EURO2012のベスト8の中で、準々決勝にどのフォーメーションで臨むか予想できないのは、イタリアだけだ。2試合を戦った3-5-2か、アイルランド戦の4-3-2-1か。イタリアには、一人で試合を決められるクリスティアーノ・ロナウドがいない。イタリアの強みは、相手に適応できるユーティリティー性と、それによる予測不可能さだ。

イングランドのロイ・ホジソン監督は、イタリアがどう出てくるか分からないだろう。チェーザレ・プランデッリ監督は21日の練習でも、2つのフォーメーションを使って指揮している。だが実際には、4-3-1-2でいくことを決めているのだ。マリオ・バロテッリは先発となるだろう。

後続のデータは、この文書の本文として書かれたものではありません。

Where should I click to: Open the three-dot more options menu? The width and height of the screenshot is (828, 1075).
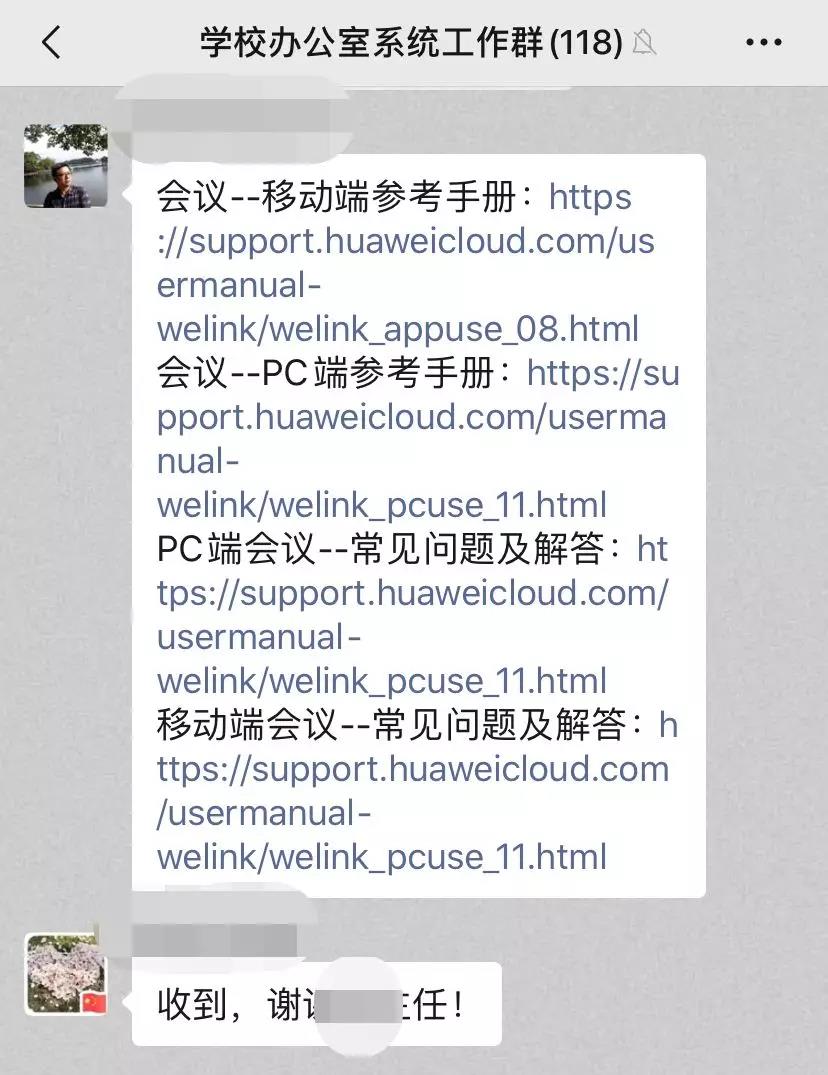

ダニエレ・デ・ロッシをセンターに置く3バックは、中盤の人数を増やし、高い位置から良いプレスを組織することができる。それにより、スペインが好きなパスゲームを阻み、クロアチア戦でもハイテンポなプレーを防いだ。

イングランドはまた別の戦い方だ。彼らは引いて守り、カウンターを狙う。3-5-2なら、サイドのカバーリングがより有効だ。グレン・ジョンソンがジェームズ・ミルナー(もしくはセオ・ウォルコット)を追い越して右サイドを上がってくれば、レオナルド・ボヌッチがフェデリコ・バルザレッティのカバーに入るだろう。

4-3-1-2の場合、右サイドバック(イニャツィオ・アバーテ)のカバーにインサイドハーフ(クラウディオ・マルキージオ)がずれることとなるが、より複雑でエネルギーを消耗する。アイルランド戦ではその代償を払うことがなかったが、イングランドのサイドのクオリティーはまったく別物だ。また、3バックなら、スペースに飛び込むウェイン・ルーニーを抑えるのに、より屈強な障害を築くことができる。

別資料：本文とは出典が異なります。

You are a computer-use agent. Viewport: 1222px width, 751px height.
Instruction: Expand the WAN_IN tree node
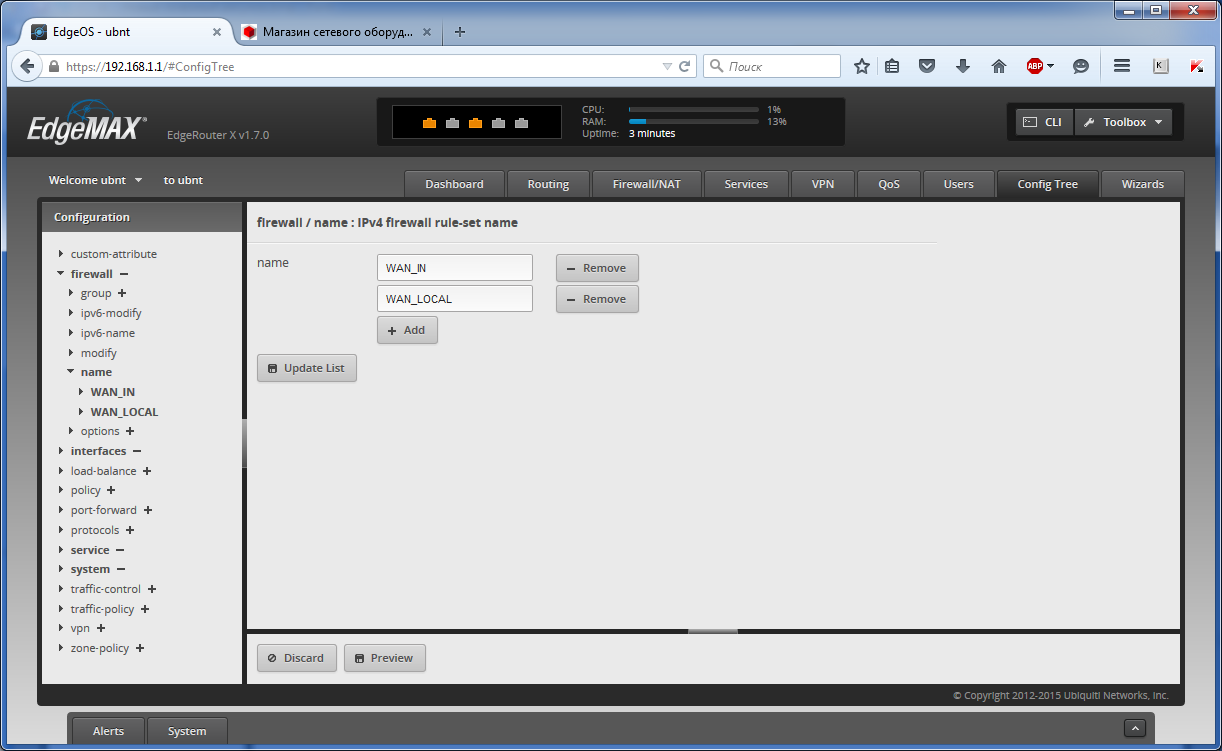click(82, 391)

つまり、3-5-2はより良い守備を保証してくれるのだ。だが、4-3-1-2なら、イングランドの4-4-2をよりうまく攻撃することができる。プランデッリ監督の哲学にそった選択だ。つまり、自分たちがプレーし、自分たち攻め、相手を抑えるだけにとどまらない、いうことである。

そのための最善策は、相手のライン間で天才という爆弾に火をつけることだ。アントニオ・カッサーノからバロテッリ、チアゴ・モッタ、もしくは別の前線に飛び込んだMFへのパスである。オープンスペースへ飛び込むバロテッリへの、アンドレア・ピルロの速い縦パスも貴重なものとなるだろう。

バロテッリの起用は、彼の才能とフィジカルの強さが理由だ。だが同時に、イングランドの選手たちが彼を知っており、彼を恐れているからでもある。バロテッリもまた、彼らのことを知っている。アントニオ・ディ・ナターレは途中出場で、疲れた相手に対してスピードとテクニックをより生かせるはずだ。

中盤では、一つ変更があるかもしれない。T・モッタの調子が万全ではないからだ。リッカルド・モントリーヴォかアントニオ・ノチェリーノが起用されるかもしれない。ノチェリーノはフレッシュで、イングランド戦に向けて理想的な選手だ。ケヴィン=プリンス・ボアテングのような偽トップ下としてもできるし、ピルロの前でマルキージオ、デ・ロッシとトリオにする4-1-3-2にすることもできる。

その場合、マルキージオとノチェリーノが、強力なイングランドのサイドをダブルマークにつけるだろう。デ・ロッシはイングランドの頭脳であるスティーブン・ジェラードにアタックできる。つまり、攻撃のために選ぶフォーメーションが、良いカバーリングにもつながるわけだ。